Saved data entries
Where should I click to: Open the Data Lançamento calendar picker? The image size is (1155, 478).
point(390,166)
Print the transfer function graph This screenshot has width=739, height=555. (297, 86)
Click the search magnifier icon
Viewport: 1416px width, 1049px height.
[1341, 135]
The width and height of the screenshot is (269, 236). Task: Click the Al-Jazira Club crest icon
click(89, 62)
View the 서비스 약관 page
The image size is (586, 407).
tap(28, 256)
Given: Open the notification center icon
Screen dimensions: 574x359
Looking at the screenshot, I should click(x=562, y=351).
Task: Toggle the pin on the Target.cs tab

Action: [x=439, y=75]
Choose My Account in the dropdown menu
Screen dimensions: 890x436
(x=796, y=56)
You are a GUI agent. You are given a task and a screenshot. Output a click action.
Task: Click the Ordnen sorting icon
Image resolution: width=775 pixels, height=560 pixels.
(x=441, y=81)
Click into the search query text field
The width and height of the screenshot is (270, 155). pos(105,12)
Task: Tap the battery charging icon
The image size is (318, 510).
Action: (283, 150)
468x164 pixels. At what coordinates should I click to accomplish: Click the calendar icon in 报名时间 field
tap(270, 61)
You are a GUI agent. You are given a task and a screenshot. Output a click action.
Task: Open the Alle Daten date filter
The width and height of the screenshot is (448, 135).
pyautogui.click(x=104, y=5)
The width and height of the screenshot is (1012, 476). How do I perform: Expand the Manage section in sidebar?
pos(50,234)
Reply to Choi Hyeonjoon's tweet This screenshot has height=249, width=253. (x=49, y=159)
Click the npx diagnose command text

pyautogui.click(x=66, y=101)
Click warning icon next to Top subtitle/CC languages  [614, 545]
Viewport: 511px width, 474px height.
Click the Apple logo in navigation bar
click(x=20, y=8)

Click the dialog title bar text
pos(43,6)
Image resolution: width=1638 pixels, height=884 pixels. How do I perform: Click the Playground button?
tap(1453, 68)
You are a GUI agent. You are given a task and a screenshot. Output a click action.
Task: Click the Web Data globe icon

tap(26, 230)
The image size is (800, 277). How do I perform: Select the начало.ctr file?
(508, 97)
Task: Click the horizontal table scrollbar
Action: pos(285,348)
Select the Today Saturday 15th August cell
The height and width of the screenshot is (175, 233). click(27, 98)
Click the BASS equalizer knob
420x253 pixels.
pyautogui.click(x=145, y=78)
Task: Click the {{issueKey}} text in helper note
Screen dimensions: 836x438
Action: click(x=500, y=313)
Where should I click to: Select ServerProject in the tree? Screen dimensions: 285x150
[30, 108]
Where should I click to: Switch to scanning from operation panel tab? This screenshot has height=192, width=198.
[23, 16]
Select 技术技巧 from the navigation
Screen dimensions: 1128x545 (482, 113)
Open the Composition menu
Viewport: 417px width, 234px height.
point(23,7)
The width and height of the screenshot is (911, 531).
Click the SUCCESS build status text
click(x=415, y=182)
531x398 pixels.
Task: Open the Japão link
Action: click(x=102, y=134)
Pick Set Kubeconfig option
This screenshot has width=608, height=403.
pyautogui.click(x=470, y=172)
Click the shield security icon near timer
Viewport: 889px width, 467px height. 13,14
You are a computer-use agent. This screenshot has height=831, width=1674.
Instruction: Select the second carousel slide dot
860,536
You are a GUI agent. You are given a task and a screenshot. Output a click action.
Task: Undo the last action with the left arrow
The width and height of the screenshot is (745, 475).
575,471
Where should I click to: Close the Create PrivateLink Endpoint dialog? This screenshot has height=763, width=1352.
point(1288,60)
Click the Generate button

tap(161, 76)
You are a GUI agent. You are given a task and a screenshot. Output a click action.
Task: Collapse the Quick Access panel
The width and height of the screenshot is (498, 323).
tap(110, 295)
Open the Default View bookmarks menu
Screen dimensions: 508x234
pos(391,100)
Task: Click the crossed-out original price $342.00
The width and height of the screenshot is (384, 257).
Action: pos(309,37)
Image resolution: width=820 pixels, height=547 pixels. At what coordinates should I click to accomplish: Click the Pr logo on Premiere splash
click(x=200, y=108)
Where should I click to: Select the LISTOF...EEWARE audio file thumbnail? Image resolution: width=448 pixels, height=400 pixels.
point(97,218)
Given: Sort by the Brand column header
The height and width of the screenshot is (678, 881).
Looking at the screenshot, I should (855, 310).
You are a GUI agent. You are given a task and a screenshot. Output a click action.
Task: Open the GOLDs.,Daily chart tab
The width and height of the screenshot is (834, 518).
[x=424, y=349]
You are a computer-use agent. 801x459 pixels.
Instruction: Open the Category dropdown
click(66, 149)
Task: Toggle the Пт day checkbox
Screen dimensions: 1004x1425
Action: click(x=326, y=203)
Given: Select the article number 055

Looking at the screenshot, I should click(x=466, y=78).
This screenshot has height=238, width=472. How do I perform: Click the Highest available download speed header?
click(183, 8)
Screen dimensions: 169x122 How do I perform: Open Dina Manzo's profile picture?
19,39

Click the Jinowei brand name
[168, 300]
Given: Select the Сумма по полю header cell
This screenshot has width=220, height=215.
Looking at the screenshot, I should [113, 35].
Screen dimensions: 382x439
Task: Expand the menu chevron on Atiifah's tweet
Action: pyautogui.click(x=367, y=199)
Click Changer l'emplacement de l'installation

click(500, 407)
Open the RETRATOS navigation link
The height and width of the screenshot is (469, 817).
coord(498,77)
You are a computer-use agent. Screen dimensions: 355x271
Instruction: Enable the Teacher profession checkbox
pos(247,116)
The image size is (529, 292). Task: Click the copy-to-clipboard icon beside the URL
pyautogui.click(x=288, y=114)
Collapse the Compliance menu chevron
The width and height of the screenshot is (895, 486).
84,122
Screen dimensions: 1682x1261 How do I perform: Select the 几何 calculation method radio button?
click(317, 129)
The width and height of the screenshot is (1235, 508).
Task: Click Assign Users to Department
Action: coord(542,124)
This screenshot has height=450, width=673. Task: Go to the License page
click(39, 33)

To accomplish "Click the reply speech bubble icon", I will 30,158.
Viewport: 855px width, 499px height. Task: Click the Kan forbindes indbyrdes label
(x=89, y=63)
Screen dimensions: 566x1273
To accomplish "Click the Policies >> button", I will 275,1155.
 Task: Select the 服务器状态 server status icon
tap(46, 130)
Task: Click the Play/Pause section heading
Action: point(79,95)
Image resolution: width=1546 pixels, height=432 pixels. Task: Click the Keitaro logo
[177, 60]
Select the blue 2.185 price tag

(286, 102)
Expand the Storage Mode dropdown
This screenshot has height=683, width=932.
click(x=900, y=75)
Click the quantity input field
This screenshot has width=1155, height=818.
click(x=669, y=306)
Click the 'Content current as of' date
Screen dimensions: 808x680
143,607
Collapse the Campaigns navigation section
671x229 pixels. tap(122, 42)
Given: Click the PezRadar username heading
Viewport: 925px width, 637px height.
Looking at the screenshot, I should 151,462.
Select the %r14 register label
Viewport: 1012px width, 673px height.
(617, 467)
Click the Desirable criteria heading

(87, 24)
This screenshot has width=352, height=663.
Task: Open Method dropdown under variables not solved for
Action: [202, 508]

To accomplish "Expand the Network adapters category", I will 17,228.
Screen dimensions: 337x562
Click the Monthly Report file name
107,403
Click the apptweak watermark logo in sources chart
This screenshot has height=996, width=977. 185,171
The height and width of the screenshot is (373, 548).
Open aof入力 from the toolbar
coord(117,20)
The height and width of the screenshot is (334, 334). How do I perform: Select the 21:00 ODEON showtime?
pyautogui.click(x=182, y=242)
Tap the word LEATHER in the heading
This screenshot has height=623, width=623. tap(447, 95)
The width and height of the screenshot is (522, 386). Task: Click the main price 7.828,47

TASK STATEMENT
Return the full data, every line of it, with nothing altered.

RESPONSE AREA
Where should I click to: Open the Data Lançamento calendar picker? The image size is (1155, 478).
point(390,166)
Print the transfer function graph This screenshot has width=739, height=555. (297, 86)
Click the search magnifier icon
Viewport: 1416px width, 1049px height.
[1341, 135]
The width and height of the screenshot is (269, 236). Task: Click the Al-Jazira Club crest icon
click(89, 62)
View the 서비스 약관 page
The image size is (586, 407).
tap(28, 256)
Given: Open the notification center icon
Screen dimensions: 574x359
Looking at the screenshot, I should click(x=562, y=351).
Task: Toggle the pin on the Target.cs tab

Action: [x=439, y=75]
Choose My Account in the dropdown menu
Screen dimensions: 890x436
(x=796, y=56)
You are a GUI agent. You are given a task and a screenshot. Output a click action.
Task: Click the Ordnen sorting icon
Image resolution: width=775 pixels, height=560 pixels.
(x=441, y=81)
Click into the search query text field
The width and height of the screenshot is (270, 155). pos(105,12)
Task: Tap the battery charging icon
The image size is (318, 510).
Action: (283, 150)
468x164 pixels. At what coordinates should I click to accomplish: Click the calendar icon in 报名时间 field
tap(270, 61)
You are a GUI agent. You are given a task and a screenshot. Output a click action.
Task: Open the Alle Daten date filter
The width and height of the screenshot is (448, 135).
pyautogui.click(x=104, y=5)
The width and height of the screenshot is (1012, 476). How do I perform: Expand the Manage section in sidebar?
pos(50,234)
Reply to Choi Hyeonjoon's tweet This screenshot has height=249, width=253. (x=49, y=159)
Click the npx diagnose command text

pyautogui.click(x=66, y=101)
Click warning icon next to Top subtitle/CC languages  [614, 545]
Viewport: 511px width, 474px height.
Click the Apple logo in navigation bar
click(x=20, y=8)

Click the dialog title bar text
pos(43,6)
Image resolution: width=1638 pixels, height=884 pixels. How do I perform: Click the Playground button?
tap(1453, 68)
You are a GUI agent. You are given a task and a screenshot. Output a click action.
Task: Click the Web Data globe icon

tap(26, 230)
The image size is (800, 277). How do I perform: Select the начало.ctr file?
(508, 97)
Task: Click the horizontal table scrollbar
Action: pos(285,348)
Select the Today Saturday 15th August cell
The height and width of the screenshot is (175, 233). click(27, 98)
Click the BASS equalizer knob
420x253 pixels.
pyautogui.click(x=145, y=78)
Task: Click the {{issueKey}} text in helper note
Screen dimensions: 836x438
Action: click(x=500, y=313)
Where should I click to: Select ServerProject in the tree? Screen dimensions: 285x150
[30, 108]
Where should I click to: Switch to scanning from operation panel tab? This screenshot has height=192, width=198.
[23, 16]
Select 技术技巧 from the navigation
Screen dimensions: 1128x545 (482, 113)
Open the Composition menu
Viewport: 417px width, 234px height.
point(23,7)
The width and height of the screenshot is (911, 531).
Click the SUCCESS build status text
click(x=415, y=182)
531x398 pixels.
Task: Open the Japão link
Action: click(x=102, y=134)
Pick Set Kubeconfig option
This screenshot has width=608, height=403.
pyautogui.click(x=470, y=172)
Click the shield security icon near timer
Viewport: 889px width, 467px height. 13,14
You are a computer-use agent. This screenshot has height=831, width=1674.
Instruction: Select the second carousel slide dot
860,536
You are a GUI agent. You are given a task and a screenshot. Output a click action.
Task: Undo the last action with the left arrow
The width and height of the screenshot is (745, 475).
575,471
Where should I click to: Close the Create PrivateLink Endpoint dialog? This screenshot has height=763, width=1352.
point(1288,60)
Click the Generate button

tap(161, 76)
You are a GUI agent. You are given a task and a screenshot. Output a click action.
Task: Collapse the Quick Access panel
The width and height of the screenshot is (498, 323).
tap(110, 295)
Open the Default View bookmarks menu
Screen dimensions: 508x234
pos(391,100)
Task: Click the crossed-out original price $342.00
The width and height of the screenshot is (384, 257).
Action: pos(309,37)
Image resolution: width=820 pixels, height=547 pixels. At what coordinates should I click to accomplish: Click the Pr logo on Premiere splash
click(x=200, y=108)
Where should I click to: Select the LISTOF...EEWARE audio file thumbnail? Image resolution: width=448 pixels, height=400 pixels.
point(97,218)
Given: Sort by the Brand column header
The height and width of the screenshot is (678, 881).
Looking at the screenshot, I should (855, 310).
You are a GUI agent. You are given a task and a screenshot. Output a click action.
Task: Open the GOLDs.,Daily chart tab
The width and height of the screenshot is (834, 518).
[x=424, y=349]
You are a computer-use agent. 801x459 pixels.
Instruction: Open the Category dropdown
click(66, 149)
Task: Toggle the Пт day checkbox
Screen dimensions: 1004x1425
Action: click(x=326, y=203)
Given: Select the article number 055

Looking at the screenshot, I should click(x=466, y=78).
This screenshot has height=238, width=472. How do I perform: Click the Highest available download speed header?
click(183, 8)
Screen dimensions: 169x122 How do I perform: Open Dina Manzo's profile picture?
19,39

Click the Jinowei brand name
[168, 300]
Given: Select the Сумма по полю header cell
This screenshot has width=220, height=215.
Looking at the screenshot, I should [113, 35].
Screen dimensions: 382x439
Task: Expand the menu chevron on Atiifah's tweet
Action: pyautogui.click(x=367, y=199)
Click Changer l'emplacement de l'installation

click(500, 407)
Open the RETRATOS navigation link
The height and width of the screenshot is (469, 817).
coord(498,77)
You are a computer-use agent. Screen dimensions: 355x271
Instruction: Enable the Teacher profession checkbox
pos(247,116)
The image size is (529, 292). Task: Click the copy-to-clipboard icon beside the URL
pyautogui.click(x=288, y=114)
Collapse the Compliance menu chevron
The width and height of the screenshot is (895, 486).
84,122
Screen dimensions: 1682x1261 How do I perform: Select the 几何 calculation method radio button?
click(317, 129)
The width and height of the screenshot is (1235, 508).
Task: Click Assign Users to Department
Action: coord(542,124)
This screenshot has height=450, width=673. Task: Go to the License page
click(39, 33)

To accomplish "Click the reply speech bubble icon", I will 30,158.
Viewport: 855px width, 499px height. Task: Click the Kan forbindes indbyrdes label
(x=89, y=63)
Screen dimensions: 566x1273
To accomplish "Click the Policies >> button", I will 275,1155.
 Task: Select the 服务器状态 server status icon
tap(46, 130)
Task: Click the Play/Pause section heading
Action: point(79,95)
Image resolution: width=1546 pixels, height=432 pixels. Task: Click the Keitaro logo
[177, 60]
Select the blue 2.185 price tag

(286, 102)
Expand the Storage Mode dropdown
This screenshot has height=683, width=932.
click(x=900, y=75)
Click the quantity input field
This screenshot has width=1155, height=818.
click(x=669, y=306)
Click the 'Content current as of' date
Screen dimensions: 808x680
143,607
Collapse the Campaigns navigation section
671x229 pixels. tap(122, 42)
Given: Click the PezRadar username heading
Viewport: 925px width, 637px height.
Looking at the screenshot, I should 151,462.
Select the %r14 register label
Viewport: 1012px width, 673px height.
(617, 467)
Click the Desirable criteria heading

(87, 24)
This screenshot has width=352, height=663.
Task: Open Method dropdown under variables not solved for
Action: [202, 508]

To accomplish "Expand the Network adapters category", I will 17,228.
Screen dimensions: 337x562
Click the Monthly Report file name
107,403
Click the apptweak watermark logo in sources chart
This screenshot has height=996, width=977. 185,171
The height and width of the screenshot is (373, 548).
Open aof入力 from the toolbar
coord(117,20)
The height and width of the screenshot is (334, 334). How do I perform: Select the 21:00 ODEON showtime?
pyautogui.click(x=182, y=242)
Tap the word LEATHER in the heading
This screenshot has height=623, width=623. tap(447, 95)
The width and height of the screenshot is (522, 386). Task: Click the main price 7.828,47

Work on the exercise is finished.